Sometimes, being new at something is really hard.

It is hard to jump into something feeling like everyone knows more about that something than you do. It can be very tempting, instead of diving into that something and working at it until you get better, to try and find every piece of advice you can about it. This is certainly what I tend to do.

In some ways, finding out how to do something from more experienced people is a great thing. It provides important signposts for the journey, and helps you know what to expect, and if you’re on the right track. The trouble is, most advice you find on the internet (which is where I get most of mine!), or even in books, will not be tailor made for your needs. It is near enough impossible to find a piece of universal advice that will suit every person and every nuance of situation, even if it seems to be quite specific to your problem.
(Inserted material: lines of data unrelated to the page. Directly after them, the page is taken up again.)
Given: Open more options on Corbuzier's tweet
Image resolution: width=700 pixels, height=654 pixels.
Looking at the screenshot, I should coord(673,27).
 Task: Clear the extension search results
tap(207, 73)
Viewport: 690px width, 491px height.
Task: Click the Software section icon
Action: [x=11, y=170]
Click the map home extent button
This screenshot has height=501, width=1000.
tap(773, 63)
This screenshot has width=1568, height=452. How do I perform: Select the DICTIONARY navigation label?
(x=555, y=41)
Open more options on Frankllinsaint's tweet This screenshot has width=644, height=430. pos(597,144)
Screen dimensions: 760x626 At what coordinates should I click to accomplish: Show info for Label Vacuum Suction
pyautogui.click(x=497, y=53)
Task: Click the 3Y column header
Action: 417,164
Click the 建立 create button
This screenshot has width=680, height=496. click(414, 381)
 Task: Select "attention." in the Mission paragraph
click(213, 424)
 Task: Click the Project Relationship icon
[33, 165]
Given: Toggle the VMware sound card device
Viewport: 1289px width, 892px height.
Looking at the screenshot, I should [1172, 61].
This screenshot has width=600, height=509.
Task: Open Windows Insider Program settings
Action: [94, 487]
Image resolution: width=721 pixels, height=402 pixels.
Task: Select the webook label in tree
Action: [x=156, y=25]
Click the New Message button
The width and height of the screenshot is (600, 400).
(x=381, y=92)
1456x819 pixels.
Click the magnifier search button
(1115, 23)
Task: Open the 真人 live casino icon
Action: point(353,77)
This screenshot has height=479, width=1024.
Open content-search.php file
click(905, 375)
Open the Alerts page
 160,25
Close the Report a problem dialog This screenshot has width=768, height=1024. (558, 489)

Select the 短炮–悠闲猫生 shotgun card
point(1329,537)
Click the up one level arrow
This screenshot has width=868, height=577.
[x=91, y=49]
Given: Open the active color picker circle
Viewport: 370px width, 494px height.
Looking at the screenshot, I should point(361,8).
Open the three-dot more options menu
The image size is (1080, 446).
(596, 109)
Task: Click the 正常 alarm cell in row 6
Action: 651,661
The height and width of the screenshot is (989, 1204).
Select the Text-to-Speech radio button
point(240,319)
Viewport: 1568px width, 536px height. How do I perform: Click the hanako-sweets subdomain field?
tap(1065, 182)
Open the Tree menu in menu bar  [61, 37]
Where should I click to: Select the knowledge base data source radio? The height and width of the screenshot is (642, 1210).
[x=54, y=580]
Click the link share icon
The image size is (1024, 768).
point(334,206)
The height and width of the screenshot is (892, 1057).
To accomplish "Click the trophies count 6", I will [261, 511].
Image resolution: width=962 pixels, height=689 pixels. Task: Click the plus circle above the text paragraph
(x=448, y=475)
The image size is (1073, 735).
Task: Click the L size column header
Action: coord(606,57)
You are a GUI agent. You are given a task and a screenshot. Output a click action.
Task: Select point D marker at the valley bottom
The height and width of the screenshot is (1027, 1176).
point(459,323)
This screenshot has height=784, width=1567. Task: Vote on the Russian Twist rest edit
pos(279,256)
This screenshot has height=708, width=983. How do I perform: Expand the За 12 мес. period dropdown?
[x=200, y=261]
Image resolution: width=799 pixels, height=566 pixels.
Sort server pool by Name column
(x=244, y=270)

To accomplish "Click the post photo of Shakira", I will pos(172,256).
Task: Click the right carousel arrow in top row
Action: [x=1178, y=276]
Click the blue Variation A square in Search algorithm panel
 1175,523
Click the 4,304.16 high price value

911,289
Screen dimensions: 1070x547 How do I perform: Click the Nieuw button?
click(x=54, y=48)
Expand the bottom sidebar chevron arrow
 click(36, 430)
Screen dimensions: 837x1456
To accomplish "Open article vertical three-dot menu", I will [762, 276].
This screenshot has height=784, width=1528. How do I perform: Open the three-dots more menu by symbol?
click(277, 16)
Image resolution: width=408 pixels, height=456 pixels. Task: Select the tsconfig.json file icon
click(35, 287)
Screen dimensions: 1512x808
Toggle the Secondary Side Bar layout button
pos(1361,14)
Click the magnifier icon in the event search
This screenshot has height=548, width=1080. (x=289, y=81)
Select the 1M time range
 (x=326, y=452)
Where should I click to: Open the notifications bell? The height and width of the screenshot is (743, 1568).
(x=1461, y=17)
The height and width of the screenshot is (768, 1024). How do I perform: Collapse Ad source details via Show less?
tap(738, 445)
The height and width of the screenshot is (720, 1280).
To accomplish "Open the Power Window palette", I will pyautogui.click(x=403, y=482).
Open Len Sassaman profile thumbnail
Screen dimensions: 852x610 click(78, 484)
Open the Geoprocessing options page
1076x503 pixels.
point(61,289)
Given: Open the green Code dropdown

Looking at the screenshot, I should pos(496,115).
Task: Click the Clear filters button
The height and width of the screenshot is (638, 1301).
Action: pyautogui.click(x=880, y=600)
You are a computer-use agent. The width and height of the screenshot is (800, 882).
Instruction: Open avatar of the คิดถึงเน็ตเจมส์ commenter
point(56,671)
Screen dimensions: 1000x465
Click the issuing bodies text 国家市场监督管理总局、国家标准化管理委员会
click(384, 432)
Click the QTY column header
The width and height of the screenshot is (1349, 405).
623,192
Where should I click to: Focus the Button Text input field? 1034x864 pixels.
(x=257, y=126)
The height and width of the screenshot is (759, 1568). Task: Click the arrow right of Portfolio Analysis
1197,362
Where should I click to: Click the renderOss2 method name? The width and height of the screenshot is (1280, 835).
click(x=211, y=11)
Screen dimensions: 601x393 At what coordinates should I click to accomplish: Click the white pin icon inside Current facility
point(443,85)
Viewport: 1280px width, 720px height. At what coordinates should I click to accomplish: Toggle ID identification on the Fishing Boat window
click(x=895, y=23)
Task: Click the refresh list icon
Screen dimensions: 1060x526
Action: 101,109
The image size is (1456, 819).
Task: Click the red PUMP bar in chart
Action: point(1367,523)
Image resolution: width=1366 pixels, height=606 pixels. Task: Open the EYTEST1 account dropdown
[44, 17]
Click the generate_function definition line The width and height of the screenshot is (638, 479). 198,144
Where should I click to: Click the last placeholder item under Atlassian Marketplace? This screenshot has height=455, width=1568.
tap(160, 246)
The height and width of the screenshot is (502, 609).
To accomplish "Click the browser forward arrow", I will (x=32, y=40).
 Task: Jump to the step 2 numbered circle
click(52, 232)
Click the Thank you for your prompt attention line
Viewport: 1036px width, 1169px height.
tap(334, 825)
Allow me to give you an example.

This summer, having decided (rather tentatively) to give writing a try, it was my first instinct to plunge head-first into an overwhelming ocean of writing advice, from authors, publishers, bloggers, even newspapers and magazines. I soon found, however, that, rather than making me feel prepared to begin my actual journey as a writer, it was making me feel disheartened and inadequate. Take this article for example:

It’s a huge list of writing tips proffered by successful authors. You don’t actually have to click on the link (it’s a pretty sizeable list, and that’s only part one!), because I’ve picked out just a few pieces of advice to illustrate my point:

“Trust your reader. Not everything needs to be explained. If you really know something, and breathe life into it, they’ll know it too.”

“Write only when you have something to say.”

“Remember you love writing. It wouldn’t be worth it if you didn’t. If the love fades, do what you need to and get it back.”

How on earth do I breathe life into something? Am I over-explaining things? How do I trust a reader when I don’t really believe anyone will ever read this?

Do I really have something to say? Is what I’m about to write good/important/worthy enough to even put into words?

Do I really love writing enough to make this work? What if I don’t want this enough? Am I just kidding myself???

Do you see what I’m getting at? None of those were bad pieces of advice, quite the opposite. But it’s my reaction to them that is the problem. What immediately springs to mind is not how I can incorporate these into my writing, but rather all the ways I can possibly fail to do so. This may just be my insecurities talking (when do they ever shut up?). But I’ve found that my writing (and peace of mind) is much more content when I shut out others’ advice (I’ve already read enough of it to last me a lifetime!) and just WRITE!